Надо все время, по-моему, подчеркивать следующее. Несмотря на то, что протестанты играли в развитии науки более крупную роль, именно православное мировоззрение гораздо легче сочетать с современной наукой. Несмотря на то, что первоначально наука развивалась в странах ислама, не ислам, а христианство оказалось той религией, на основании которой могла развиться наука. Отличие православия сформировалось в эпоху Византии, когда византийские христиане были гораздо более культурны, чем католики. Протестантизм же в чисто духовном плане вообще является регрессом. Поэтому именно православие представляет собой гораздо более подходящую идеологию для того, чтобы развивать эти направления исследований. Нужно избежать таких ошибок, хотя то, что говорилось, это интересно, и развивать эти исследования можно.

И последнее.
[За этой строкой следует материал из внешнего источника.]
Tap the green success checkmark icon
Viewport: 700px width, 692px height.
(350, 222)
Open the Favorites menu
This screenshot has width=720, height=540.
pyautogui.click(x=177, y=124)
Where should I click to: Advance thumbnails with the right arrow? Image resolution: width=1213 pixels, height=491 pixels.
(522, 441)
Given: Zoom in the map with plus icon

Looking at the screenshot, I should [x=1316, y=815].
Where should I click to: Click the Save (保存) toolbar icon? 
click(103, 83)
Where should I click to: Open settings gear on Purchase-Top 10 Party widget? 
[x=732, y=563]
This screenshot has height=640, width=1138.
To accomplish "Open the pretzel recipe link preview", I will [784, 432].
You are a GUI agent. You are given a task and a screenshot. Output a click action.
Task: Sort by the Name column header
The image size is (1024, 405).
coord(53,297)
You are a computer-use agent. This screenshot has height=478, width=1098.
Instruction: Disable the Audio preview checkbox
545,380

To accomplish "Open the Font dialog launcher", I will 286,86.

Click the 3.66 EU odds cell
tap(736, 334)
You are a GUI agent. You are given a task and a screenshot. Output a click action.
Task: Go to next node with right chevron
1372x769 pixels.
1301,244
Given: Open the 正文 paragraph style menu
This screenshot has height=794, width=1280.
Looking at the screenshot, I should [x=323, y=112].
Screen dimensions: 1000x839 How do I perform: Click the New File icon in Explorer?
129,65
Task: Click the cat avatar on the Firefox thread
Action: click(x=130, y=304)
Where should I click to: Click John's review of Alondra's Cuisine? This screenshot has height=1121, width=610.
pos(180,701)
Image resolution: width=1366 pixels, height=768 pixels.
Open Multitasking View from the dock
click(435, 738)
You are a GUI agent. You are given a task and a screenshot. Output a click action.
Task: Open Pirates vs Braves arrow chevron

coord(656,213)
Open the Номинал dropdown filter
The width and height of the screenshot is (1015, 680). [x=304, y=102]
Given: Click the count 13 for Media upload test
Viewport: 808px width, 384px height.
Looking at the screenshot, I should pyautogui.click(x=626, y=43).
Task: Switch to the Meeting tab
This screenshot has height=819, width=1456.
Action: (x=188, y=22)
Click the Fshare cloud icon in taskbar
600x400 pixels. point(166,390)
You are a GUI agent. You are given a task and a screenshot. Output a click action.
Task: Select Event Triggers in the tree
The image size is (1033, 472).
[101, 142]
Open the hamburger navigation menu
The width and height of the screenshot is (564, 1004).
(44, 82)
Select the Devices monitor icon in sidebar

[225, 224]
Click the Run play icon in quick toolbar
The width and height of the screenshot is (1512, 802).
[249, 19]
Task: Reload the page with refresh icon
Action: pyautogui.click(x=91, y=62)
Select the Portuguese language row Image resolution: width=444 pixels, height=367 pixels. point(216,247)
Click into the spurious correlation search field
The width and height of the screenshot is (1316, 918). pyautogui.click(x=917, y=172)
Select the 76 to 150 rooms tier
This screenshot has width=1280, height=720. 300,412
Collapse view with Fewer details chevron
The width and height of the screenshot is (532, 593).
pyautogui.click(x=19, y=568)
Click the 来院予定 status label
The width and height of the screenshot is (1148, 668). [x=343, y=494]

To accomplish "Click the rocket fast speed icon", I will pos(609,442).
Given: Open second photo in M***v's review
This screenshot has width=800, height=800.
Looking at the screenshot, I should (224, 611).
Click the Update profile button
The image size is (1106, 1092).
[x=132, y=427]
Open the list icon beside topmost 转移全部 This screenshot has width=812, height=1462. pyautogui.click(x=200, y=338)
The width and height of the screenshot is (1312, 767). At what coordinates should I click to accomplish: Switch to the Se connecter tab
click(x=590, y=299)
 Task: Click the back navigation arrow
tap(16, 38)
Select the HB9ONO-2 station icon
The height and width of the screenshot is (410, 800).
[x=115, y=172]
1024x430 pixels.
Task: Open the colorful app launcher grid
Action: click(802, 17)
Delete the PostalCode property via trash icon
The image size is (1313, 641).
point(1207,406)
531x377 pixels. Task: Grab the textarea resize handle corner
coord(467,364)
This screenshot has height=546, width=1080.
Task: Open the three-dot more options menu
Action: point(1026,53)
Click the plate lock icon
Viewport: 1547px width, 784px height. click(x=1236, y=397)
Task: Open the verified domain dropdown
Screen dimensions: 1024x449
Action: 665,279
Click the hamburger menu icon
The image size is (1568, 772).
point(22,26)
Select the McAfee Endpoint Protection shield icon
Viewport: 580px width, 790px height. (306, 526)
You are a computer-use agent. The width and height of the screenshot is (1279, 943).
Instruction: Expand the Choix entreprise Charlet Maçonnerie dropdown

Очевидно, в силу каких-то недоразумений здесь не прозвучало предложение выступить в поддержку того, чтобы во всех высших школах развивалось преподавание теологии и чтобы эта дисциплина носила конфессиональный характер — в том смысле, что все традиционные конфессии могли бы преподавать ее по-своему. Если же какой-то крупный профессор вообразит, что он создает какую-то общую теологию... Ну, конечно, учебное заведение может предоставить ему такую возможность. Мне кажется, что, хотя решение министерством принято, такая поддержка, как от Русского собора, так и от института будет очень полезной.